* [About this exercise]:
Pull out every line in the data that has the string "navigation" in it.
*** Opening The records ***
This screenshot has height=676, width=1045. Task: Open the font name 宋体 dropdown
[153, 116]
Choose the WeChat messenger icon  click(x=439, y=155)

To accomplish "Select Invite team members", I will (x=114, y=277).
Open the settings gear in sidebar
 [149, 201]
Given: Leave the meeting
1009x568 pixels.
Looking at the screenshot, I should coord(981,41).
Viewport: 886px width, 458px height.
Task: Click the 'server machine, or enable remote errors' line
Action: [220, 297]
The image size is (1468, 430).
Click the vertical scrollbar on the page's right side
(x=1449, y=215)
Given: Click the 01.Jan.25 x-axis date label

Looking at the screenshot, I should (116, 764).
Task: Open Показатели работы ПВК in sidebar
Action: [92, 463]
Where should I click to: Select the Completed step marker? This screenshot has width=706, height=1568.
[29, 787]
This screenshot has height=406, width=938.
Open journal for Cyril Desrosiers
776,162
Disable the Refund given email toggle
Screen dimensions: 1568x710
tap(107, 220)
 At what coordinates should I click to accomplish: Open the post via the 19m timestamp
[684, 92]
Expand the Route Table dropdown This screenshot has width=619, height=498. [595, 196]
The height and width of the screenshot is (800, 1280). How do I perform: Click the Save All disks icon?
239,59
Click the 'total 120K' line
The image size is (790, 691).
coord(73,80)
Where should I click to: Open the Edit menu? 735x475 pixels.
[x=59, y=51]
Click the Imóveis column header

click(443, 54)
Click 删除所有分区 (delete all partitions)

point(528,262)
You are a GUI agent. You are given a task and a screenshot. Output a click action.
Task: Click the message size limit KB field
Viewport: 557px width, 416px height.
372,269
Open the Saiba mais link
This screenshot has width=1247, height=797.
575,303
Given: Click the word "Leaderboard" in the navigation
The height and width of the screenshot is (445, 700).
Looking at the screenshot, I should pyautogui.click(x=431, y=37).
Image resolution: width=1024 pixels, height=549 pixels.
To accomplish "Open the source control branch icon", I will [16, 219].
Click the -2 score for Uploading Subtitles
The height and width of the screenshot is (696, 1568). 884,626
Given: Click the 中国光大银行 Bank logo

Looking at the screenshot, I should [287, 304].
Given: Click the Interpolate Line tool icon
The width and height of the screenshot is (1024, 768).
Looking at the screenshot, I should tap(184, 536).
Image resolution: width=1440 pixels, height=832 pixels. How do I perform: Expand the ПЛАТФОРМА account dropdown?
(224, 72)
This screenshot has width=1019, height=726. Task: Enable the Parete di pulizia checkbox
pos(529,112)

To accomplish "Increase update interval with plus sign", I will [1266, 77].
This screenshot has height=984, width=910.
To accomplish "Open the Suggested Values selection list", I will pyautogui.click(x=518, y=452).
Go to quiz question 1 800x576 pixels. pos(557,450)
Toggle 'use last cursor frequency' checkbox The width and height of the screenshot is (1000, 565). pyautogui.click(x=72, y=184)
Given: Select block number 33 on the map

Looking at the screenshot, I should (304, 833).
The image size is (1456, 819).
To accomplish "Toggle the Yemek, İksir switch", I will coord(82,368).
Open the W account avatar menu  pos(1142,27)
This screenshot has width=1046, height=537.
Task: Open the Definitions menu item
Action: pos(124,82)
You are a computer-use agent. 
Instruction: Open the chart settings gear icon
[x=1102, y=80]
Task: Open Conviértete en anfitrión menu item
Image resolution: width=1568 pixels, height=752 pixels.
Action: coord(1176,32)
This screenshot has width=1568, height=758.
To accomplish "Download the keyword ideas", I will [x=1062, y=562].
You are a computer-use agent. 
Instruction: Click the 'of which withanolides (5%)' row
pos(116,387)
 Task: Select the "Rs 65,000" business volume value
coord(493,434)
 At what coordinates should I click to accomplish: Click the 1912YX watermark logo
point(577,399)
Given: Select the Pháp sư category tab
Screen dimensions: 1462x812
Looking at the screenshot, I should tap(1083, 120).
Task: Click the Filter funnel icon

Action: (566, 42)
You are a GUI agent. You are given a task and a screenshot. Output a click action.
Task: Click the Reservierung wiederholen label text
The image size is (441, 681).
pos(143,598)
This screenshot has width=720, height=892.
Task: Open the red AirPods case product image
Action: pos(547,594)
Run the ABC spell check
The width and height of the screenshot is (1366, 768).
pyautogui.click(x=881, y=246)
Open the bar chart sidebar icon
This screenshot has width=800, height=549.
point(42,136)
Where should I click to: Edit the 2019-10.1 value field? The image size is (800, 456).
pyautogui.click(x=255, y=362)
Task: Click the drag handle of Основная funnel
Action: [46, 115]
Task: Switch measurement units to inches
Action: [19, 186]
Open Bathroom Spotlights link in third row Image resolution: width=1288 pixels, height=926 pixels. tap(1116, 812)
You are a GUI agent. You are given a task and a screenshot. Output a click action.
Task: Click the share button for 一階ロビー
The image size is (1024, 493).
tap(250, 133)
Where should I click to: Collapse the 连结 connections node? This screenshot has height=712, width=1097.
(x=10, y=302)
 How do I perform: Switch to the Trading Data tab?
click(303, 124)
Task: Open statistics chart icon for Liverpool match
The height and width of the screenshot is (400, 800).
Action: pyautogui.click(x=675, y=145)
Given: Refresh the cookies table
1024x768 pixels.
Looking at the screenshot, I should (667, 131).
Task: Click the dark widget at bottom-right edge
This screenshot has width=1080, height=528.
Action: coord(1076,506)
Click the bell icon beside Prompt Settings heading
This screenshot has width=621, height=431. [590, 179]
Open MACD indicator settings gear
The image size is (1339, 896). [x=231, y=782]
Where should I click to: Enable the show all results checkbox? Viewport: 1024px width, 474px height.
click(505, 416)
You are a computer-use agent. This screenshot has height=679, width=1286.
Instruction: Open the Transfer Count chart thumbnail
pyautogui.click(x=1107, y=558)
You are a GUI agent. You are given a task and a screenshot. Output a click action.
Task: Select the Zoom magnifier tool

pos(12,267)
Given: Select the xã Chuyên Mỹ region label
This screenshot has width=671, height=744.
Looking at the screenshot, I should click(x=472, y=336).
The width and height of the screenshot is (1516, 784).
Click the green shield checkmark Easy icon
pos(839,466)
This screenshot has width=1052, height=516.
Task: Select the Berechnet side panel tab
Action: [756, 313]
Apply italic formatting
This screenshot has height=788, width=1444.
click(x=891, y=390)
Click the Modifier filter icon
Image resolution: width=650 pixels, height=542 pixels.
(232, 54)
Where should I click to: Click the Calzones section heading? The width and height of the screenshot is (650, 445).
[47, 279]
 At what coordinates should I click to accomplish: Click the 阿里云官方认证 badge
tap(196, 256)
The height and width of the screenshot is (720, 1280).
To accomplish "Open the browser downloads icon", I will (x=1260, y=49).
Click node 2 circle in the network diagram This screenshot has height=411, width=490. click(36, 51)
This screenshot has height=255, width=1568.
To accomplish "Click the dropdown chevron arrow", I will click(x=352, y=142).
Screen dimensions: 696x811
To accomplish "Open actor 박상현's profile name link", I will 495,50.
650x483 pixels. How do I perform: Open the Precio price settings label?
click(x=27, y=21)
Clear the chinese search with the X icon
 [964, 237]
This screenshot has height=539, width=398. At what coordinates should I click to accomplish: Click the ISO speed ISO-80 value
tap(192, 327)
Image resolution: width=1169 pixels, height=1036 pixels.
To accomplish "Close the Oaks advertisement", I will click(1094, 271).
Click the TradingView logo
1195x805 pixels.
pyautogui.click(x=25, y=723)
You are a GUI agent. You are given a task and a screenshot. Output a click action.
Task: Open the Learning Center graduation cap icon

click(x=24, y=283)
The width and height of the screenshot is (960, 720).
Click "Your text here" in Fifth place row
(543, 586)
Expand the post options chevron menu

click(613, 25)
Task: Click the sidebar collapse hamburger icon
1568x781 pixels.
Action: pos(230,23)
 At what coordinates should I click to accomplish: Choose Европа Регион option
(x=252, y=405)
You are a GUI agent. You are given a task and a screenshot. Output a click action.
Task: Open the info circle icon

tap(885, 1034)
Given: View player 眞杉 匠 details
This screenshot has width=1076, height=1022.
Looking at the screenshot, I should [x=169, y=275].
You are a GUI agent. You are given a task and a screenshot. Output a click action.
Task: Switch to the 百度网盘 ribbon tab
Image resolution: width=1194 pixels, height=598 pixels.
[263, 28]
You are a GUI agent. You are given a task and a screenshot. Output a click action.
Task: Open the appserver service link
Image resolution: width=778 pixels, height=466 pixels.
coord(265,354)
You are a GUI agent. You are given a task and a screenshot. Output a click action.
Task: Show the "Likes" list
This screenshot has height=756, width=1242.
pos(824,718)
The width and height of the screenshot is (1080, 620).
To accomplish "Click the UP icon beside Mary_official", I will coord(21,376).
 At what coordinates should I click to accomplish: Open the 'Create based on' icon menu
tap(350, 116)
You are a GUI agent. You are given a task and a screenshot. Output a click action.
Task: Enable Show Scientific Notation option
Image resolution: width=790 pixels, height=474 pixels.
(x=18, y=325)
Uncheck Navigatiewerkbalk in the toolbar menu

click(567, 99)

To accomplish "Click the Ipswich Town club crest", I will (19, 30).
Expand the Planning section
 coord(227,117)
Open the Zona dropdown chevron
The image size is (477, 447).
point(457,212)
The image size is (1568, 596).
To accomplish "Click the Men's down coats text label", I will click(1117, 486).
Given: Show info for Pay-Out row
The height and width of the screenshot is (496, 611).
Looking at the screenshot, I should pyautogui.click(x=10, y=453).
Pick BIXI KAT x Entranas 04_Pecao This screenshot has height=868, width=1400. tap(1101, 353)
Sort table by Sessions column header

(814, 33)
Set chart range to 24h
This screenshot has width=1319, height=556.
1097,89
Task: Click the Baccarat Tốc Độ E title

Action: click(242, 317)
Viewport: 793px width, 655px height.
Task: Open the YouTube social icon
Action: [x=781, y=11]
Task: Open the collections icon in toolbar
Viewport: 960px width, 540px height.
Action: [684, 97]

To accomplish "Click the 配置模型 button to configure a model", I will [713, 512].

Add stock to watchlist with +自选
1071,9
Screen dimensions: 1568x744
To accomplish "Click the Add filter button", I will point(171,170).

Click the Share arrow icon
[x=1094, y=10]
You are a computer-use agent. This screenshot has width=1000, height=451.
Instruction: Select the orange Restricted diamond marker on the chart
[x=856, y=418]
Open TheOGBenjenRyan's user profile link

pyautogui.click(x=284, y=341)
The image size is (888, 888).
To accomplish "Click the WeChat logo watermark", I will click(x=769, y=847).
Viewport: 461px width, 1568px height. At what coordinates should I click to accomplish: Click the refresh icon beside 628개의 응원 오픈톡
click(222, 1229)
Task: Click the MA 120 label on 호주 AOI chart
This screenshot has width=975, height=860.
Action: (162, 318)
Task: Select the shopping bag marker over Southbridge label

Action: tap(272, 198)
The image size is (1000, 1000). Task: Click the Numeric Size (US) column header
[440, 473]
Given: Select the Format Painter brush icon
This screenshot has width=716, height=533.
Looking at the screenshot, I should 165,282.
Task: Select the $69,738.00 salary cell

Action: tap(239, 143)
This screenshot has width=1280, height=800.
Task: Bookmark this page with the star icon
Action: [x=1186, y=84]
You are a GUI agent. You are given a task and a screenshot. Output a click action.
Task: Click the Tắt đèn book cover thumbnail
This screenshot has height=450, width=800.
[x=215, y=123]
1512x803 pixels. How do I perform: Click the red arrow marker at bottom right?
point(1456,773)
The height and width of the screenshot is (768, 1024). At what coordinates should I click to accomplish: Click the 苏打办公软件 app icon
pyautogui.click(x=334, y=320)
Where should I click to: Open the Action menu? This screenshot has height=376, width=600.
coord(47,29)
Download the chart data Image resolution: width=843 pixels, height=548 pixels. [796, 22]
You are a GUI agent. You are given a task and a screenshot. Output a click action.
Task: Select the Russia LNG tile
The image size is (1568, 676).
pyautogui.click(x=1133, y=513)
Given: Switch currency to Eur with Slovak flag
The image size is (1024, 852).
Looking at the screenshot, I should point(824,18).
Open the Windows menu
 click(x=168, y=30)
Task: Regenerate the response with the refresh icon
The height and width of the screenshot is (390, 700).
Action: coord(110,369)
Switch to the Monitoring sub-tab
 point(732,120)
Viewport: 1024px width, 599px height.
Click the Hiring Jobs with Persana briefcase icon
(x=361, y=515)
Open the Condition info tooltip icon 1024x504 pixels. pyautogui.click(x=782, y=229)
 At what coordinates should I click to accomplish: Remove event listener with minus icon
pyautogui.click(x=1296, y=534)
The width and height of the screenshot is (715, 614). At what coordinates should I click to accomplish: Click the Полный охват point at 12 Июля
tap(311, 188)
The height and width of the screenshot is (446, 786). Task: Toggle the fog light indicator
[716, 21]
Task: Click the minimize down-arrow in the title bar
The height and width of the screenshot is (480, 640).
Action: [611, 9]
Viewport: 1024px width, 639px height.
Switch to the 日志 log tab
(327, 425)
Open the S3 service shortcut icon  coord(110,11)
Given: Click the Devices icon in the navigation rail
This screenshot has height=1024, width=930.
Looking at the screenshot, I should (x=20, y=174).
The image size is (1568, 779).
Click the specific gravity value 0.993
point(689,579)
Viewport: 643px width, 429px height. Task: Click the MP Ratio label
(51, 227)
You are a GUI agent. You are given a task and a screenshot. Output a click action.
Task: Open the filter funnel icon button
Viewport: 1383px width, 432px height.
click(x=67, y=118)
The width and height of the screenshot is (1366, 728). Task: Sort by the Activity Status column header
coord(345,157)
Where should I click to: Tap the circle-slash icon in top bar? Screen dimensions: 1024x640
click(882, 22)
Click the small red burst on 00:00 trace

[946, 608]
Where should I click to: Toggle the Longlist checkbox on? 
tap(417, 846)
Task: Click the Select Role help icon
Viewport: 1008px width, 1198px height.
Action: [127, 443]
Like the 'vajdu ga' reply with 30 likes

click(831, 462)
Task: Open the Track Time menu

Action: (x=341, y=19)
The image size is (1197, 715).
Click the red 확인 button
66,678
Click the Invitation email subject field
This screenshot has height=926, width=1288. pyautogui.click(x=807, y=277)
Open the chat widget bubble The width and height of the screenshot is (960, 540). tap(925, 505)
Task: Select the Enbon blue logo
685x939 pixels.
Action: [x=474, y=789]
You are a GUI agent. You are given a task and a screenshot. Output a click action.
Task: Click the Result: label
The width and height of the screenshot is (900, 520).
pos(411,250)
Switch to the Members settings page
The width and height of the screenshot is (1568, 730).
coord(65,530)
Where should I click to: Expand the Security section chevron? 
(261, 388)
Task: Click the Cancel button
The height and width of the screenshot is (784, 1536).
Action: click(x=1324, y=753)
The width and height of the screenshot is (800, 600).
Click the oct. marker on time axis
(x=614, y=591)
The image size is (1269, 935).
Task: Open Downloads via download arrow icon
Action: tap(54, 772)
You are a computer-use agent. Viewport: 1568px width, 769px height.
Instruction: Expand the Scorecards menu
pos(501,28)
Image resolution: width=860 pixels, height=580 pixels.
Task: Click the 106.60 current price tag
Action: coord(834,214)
*** Closing The records ***
* [The completed task]:
Given: Click the word "Leaderboard" in the navigation
Given: Click the Devices icon in the navigation rail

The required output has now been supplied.